RECORDED INFORMATION:
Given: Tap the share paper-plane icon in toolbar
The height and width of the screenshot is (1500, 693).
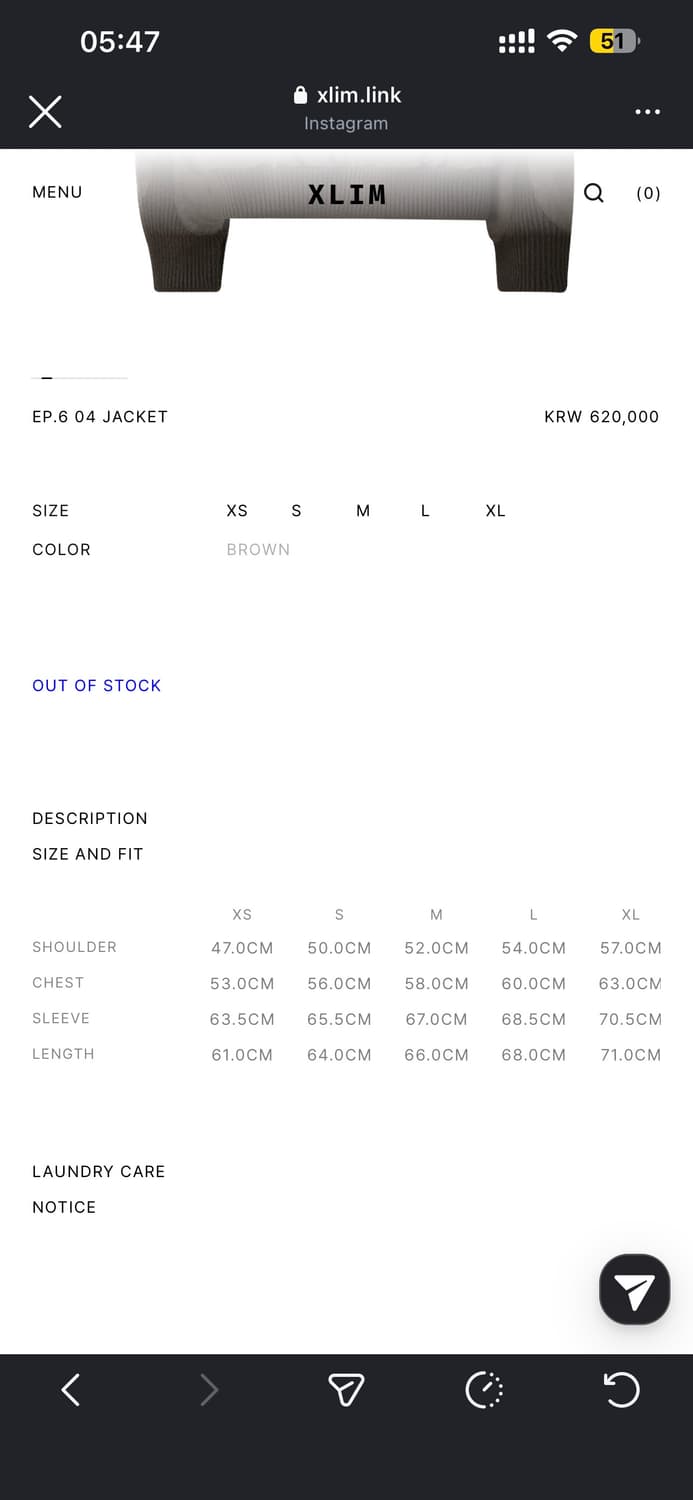Looking at the screenshot, I should click(346, 1389).
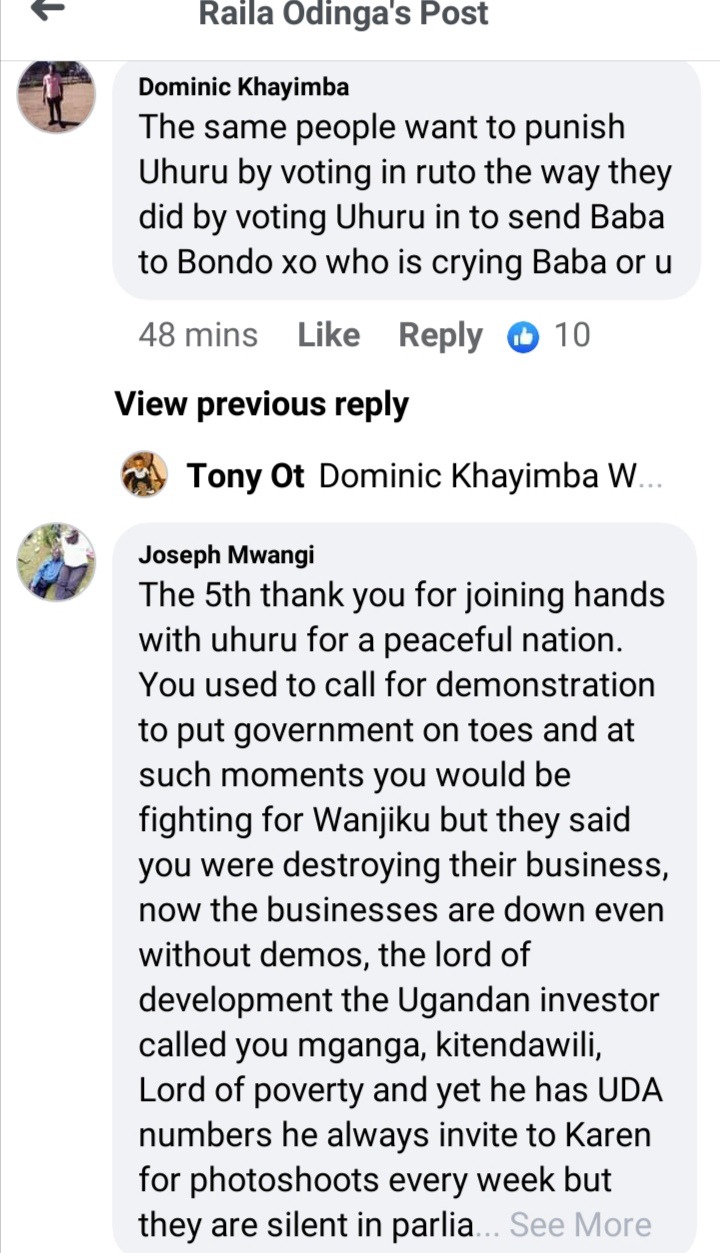Like Dominic Khayimba's comment

coord(328,336)
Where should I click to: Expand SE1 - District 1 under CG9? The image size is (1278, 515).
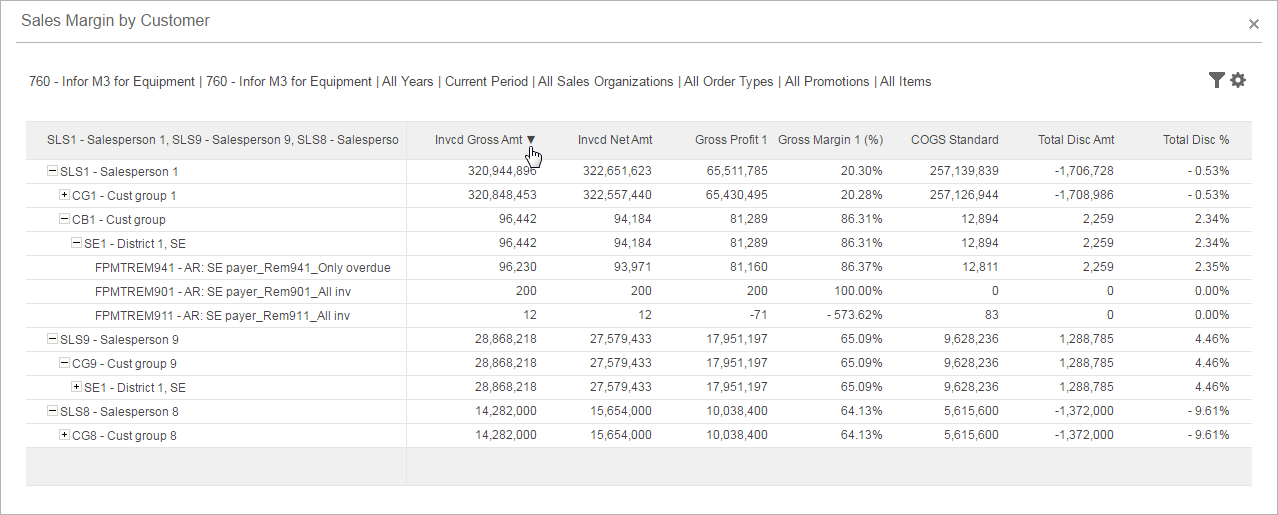pos(77,387)
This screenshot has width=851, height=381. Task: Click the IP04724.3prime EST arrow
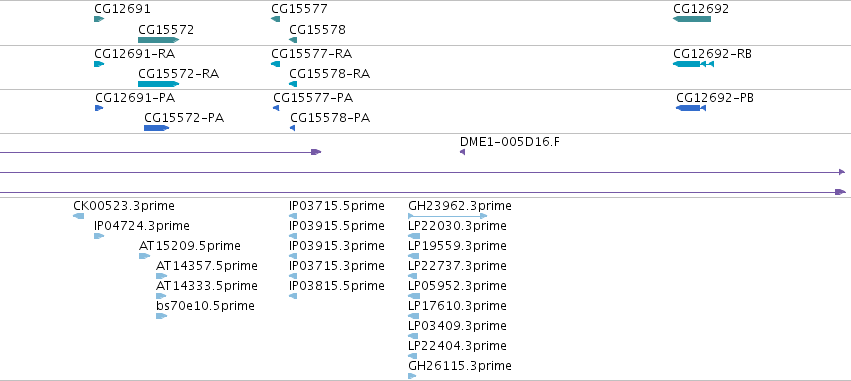(x=99, y=236)
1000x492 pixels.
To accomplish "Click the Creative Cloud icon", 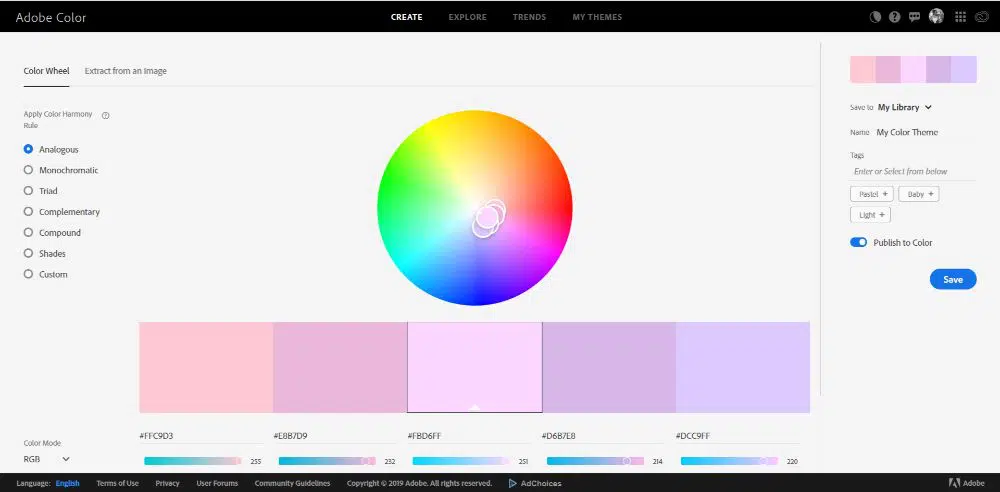I will (x=981, y=17).
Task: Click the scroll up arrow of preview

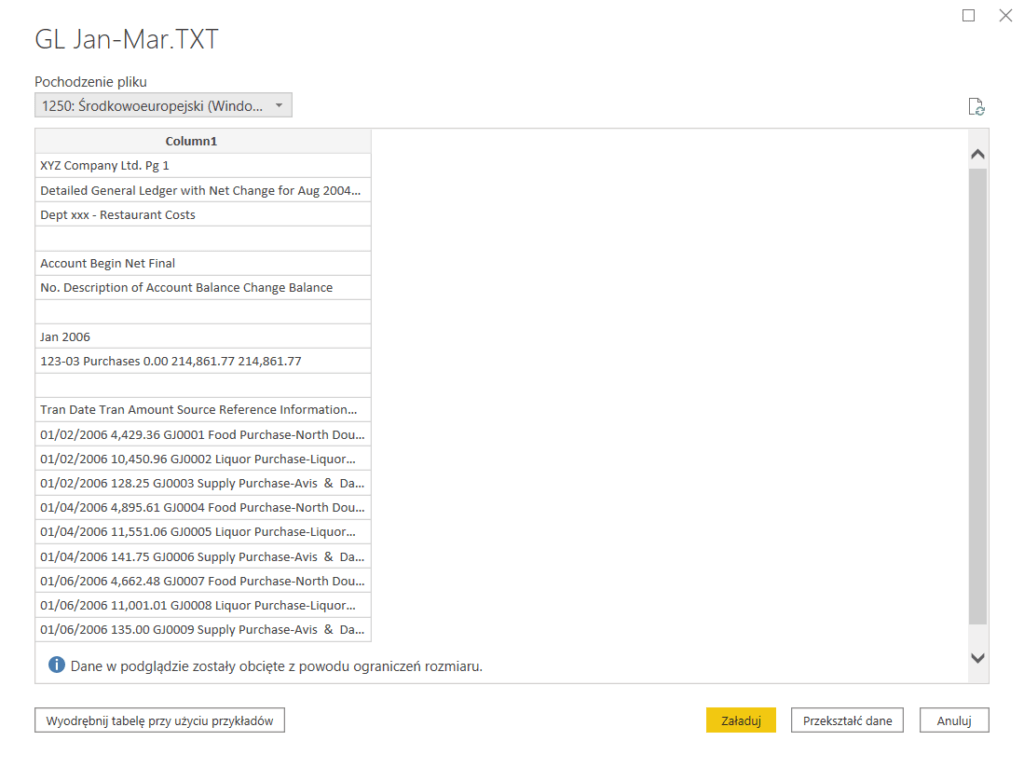Action: [978, 155]
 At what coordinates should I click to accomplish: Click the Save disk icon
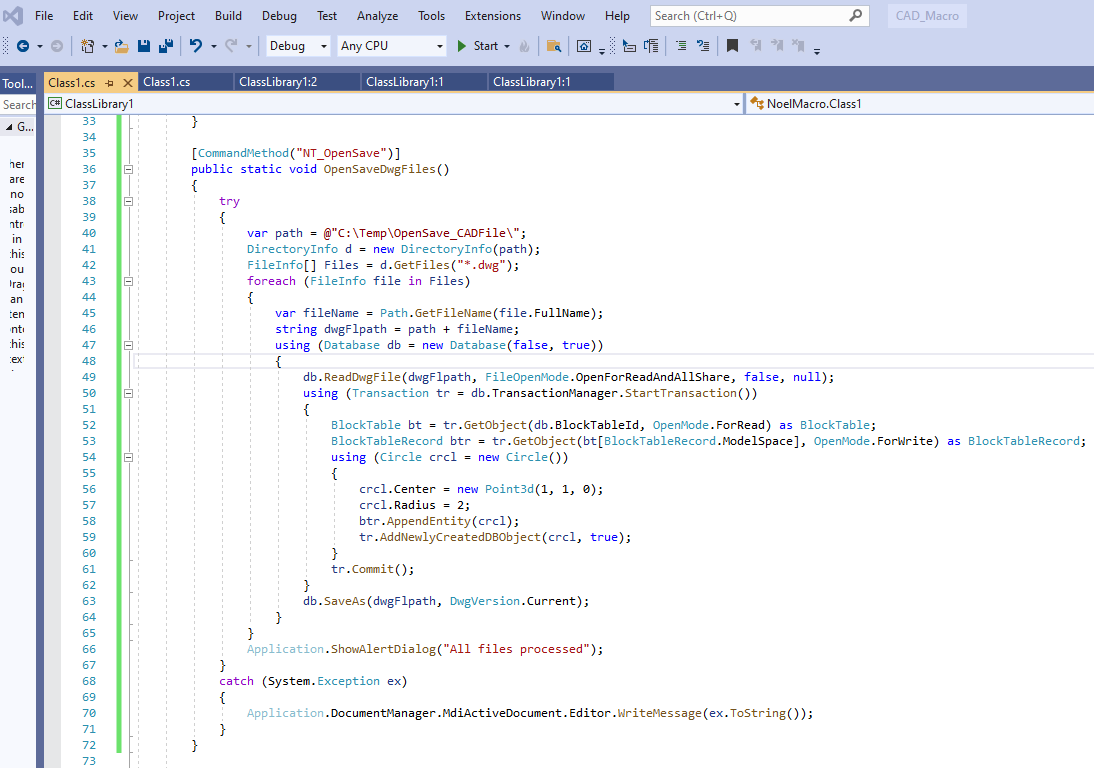[x=144, y=46]
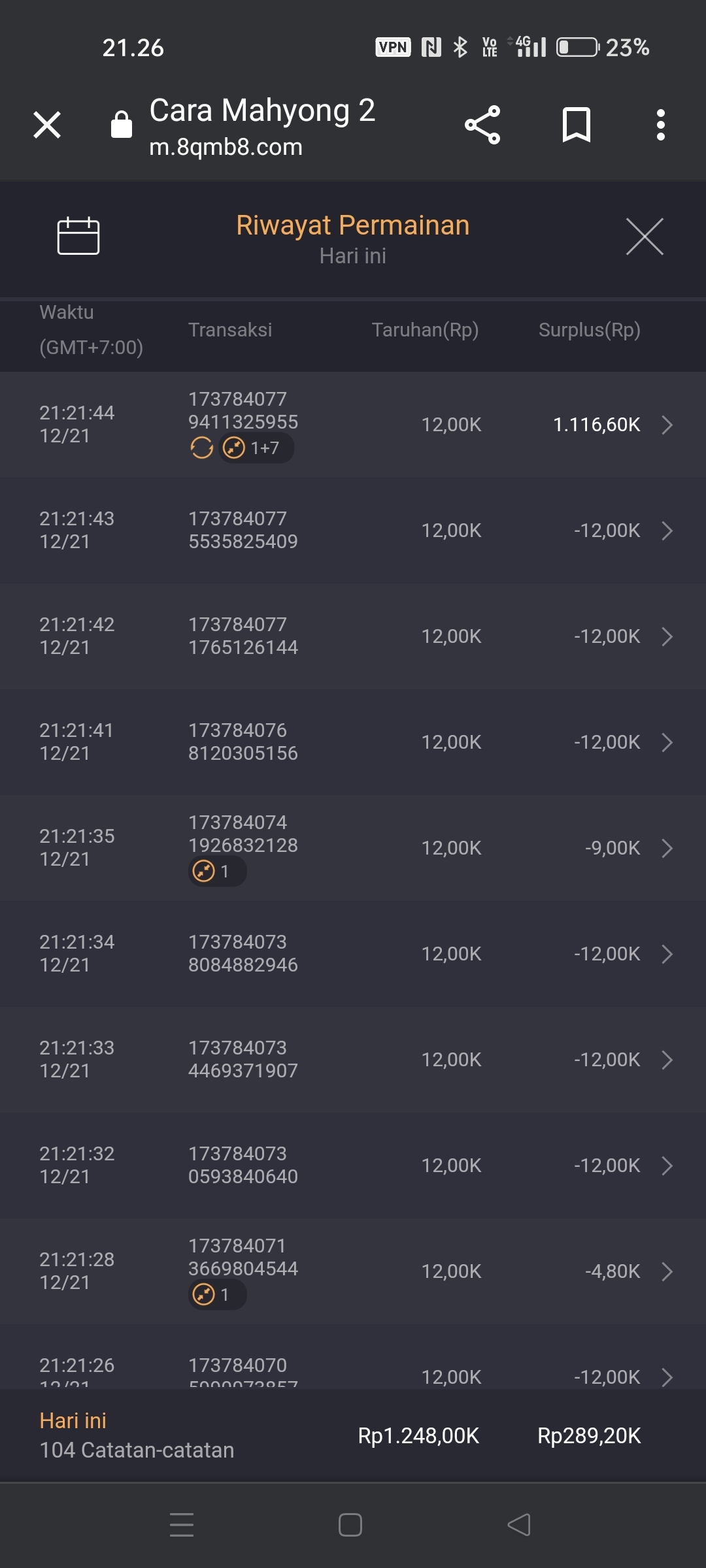Expand details of the -4,80K record
Screen dimensions: 706x1568
667,1271
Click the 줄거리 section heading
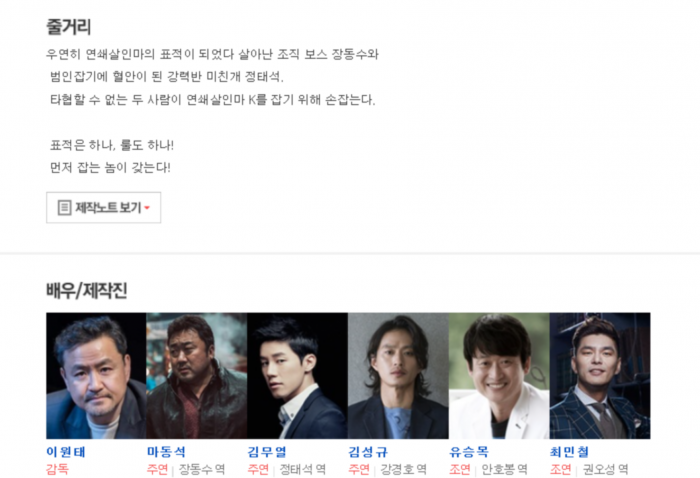Screen dimensions: 700x478 click(x=68, y=27)
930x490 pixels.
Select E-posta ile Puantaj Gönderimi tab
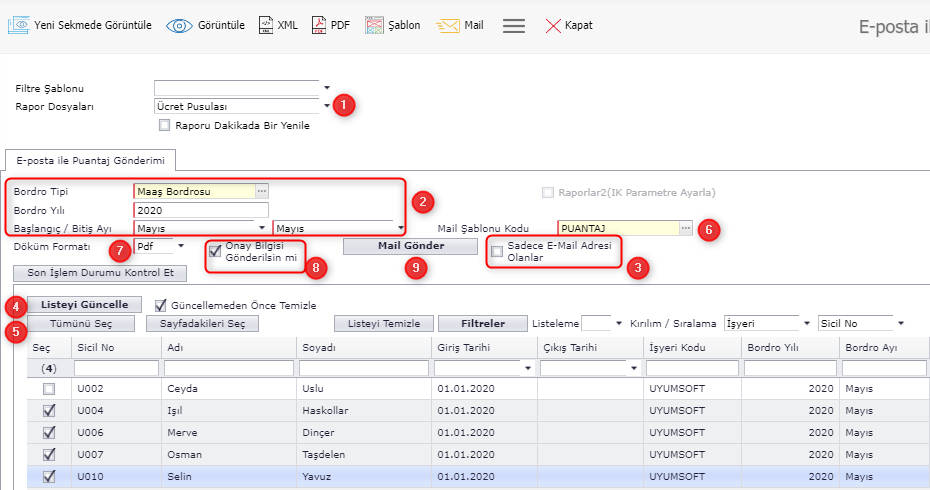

PROBLEM TO WORK ON: All lines from the one with "930x490 pixels." through the end of the records above must be reproduced exactly, both ends included, and the pictures must be left out.

SOLVED EXERCISE:
930x490 pixels.
Select E-posta ile Puantaj Gönderimi tab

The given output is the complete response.